EXCERPTED DATA:
>>>

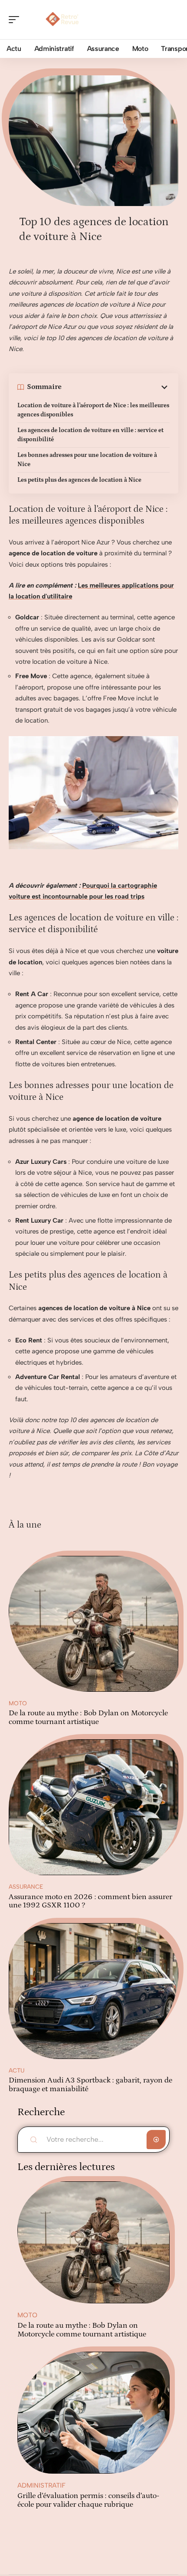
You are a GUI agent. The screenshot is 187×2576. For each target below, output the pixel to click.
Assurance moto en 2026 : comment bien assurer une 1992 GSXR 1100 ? (90, 1901)
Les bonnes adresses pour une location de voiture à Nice (87, 460)
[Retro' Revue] (62, 19)
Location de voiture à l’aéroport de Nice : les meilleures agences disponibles (93, 410)
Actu (16, 2070)
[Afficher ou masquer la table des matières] (116, 387)
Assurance (26, 1886)
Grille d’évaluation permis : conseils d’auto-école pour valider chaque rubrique (88, 2500)
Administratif (41, 2485)
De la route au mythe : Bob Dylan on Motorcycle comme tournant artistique (88, 1717)
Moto (18, 1703)
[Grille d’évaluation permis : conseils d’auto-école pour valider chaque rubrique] (93, 2413)
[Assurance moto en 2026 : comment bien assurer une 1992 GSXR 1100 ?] (93, 1807)
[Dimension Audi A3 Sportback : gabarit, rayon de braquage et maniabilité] (93, 1991)
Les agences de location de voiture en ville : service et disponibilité (90, 435)
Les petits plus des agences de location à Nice (79, 480)
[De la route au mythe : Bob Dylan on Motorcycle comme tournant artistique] (93, 1624)
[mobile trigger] (16, 19)
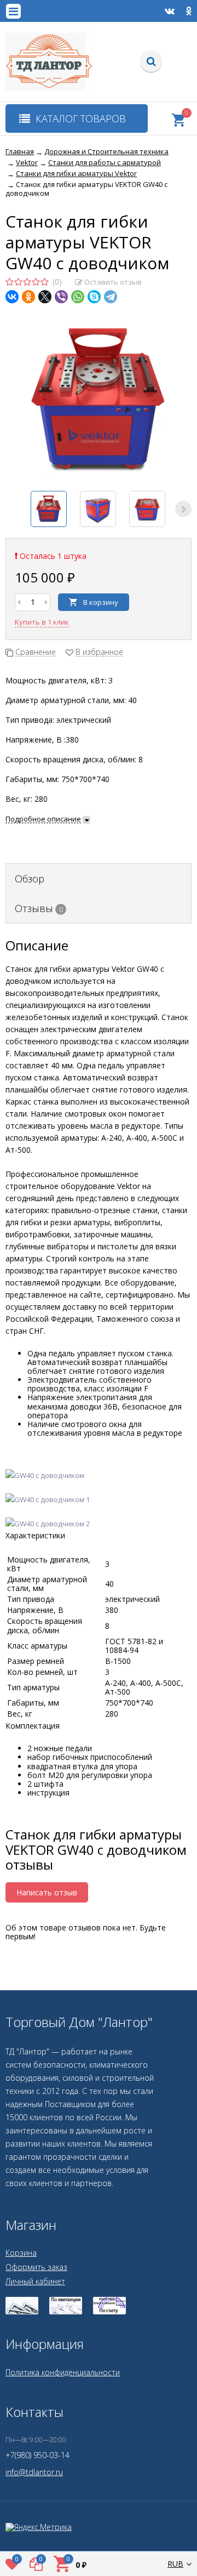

<<<

INSTRUCTIONS FOR THE TASK: Please retype the lines from the one that contains "Les petits plus" through the final line of the data, both included, without any pictures.

RESPONSE:
Les petits plus des agences de location à Nice (79, 480)
[De la route au mythe : Bob Dylan on Motorcycle comme tournant artistique] (93, 1624)
[mobile trigger] (16, 19)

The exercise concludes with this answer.